その象徴が米国のTheBurntPeanut。彼一人で74.53M時間を叩き出した。これはにじさんじとホロライブの主要タレントロスター合計に匹敵する規模である。
つまり、にじさんじとホロライブの「首位争い」は、業界全体が縮小しているのではなく、企業VTuberの相対的なシェアが圧迫されている中での競争なのだ。両社合わせて31.4%、残り68.6%は中小事務所とインディが占める。
2.8ポイントという差は、見方によっては「僅差」だ。しかし、長年「ホロライブ>にじさんじ」が常識だった業界において、この順位が反転したという事実そのものに意味がある。
注目すべきは、両社の戦略の違いが、この逆転に表れている点だ。にじさんじは「視聴時間」を直接最大化する戦略——配信回数の多さ、マルチストリーミング、大型コラボ。一方ホロライブは「ブランド資産」を最大化する戦略——グッズ、Funko Pop、海外展開、ライブイベント。指標の取り方が違えば、勝者も変わる。
来期Q2 2026では、ホロライブのライブツアーやNijisanji Fes(5月開催済み)の効果がどう数字に表れるかが焦点になる。葛葉の独走が続くのか、ホロライブが反撃するのか、それともインディがさらに侵食するのか。VTuber業界は「3つの主役」が並走する時代に入った。
For the first time in VTuber industry history, Nijisanji has overtaken Hololive in market share. Q1 2026 data from Streams Charts shows Nijisanji at 17.1% of total VTuber watch time, with Hololive at 14.3% — a 2.8 percentage point lead. Hololive had long been considered the dominant agency in the space, making this a structural milestone.
The flip is anchored by individual star power. Nijisanji's Kuzuha logged 12.15M hours watched in Q1 2026, making him the top traditional VTuber in Japan. Kanae also performed strongly using a multistreaming strategy. Nijisanji's "central star + collaborative ecosystem" model contrasted with Hololive's "large roster + brand assets (merch, Funko Pops, live events)" approach.
But context matters. Independent VTubers now account for over 50% of global watch time. TheBurntPeanut alone (74.53M hours) approximately matches the combined main rosters of both Nijisanji and Hololive.
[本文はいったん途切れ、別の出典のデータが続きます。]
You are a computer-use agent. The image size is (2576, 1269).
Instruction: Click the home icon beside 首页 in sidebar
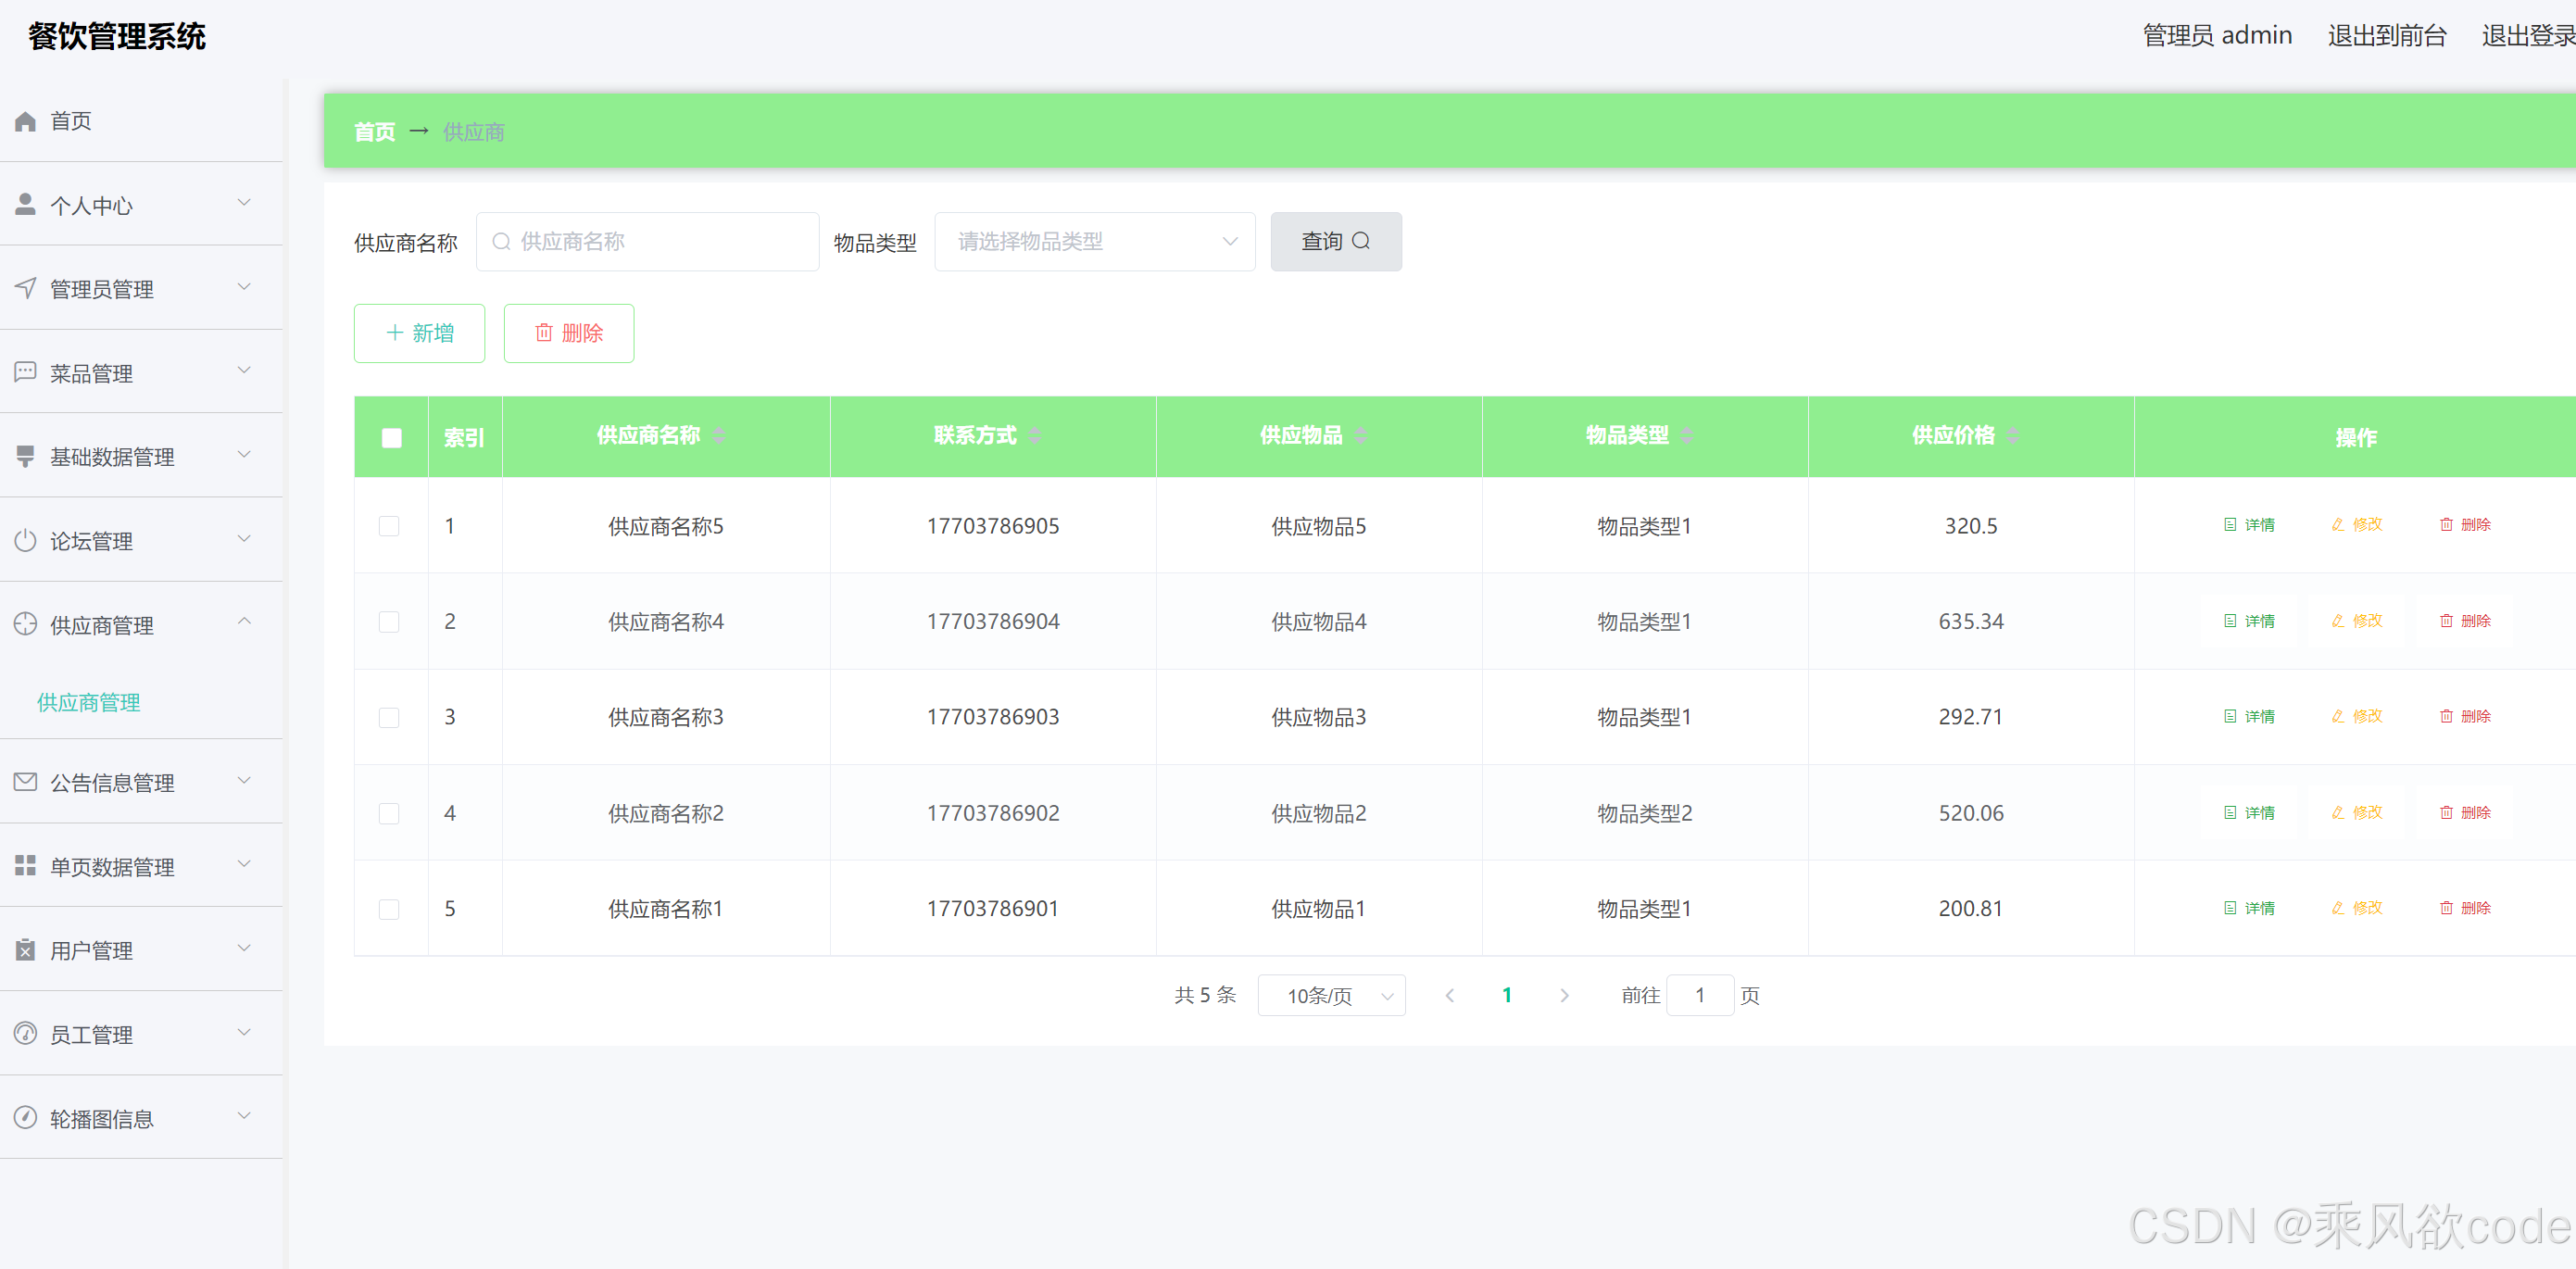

The two agencies together hold 31.4% — meaning 68.6% of the market belongs to smaller agencies and independents.
The Nijisanji vs. Hololive rivalry remains the headline story, but the underlying narrative is the steady erosion of agency dominance by individual creators. Q2 2026 will reveal whether this shift consolidates or reverses.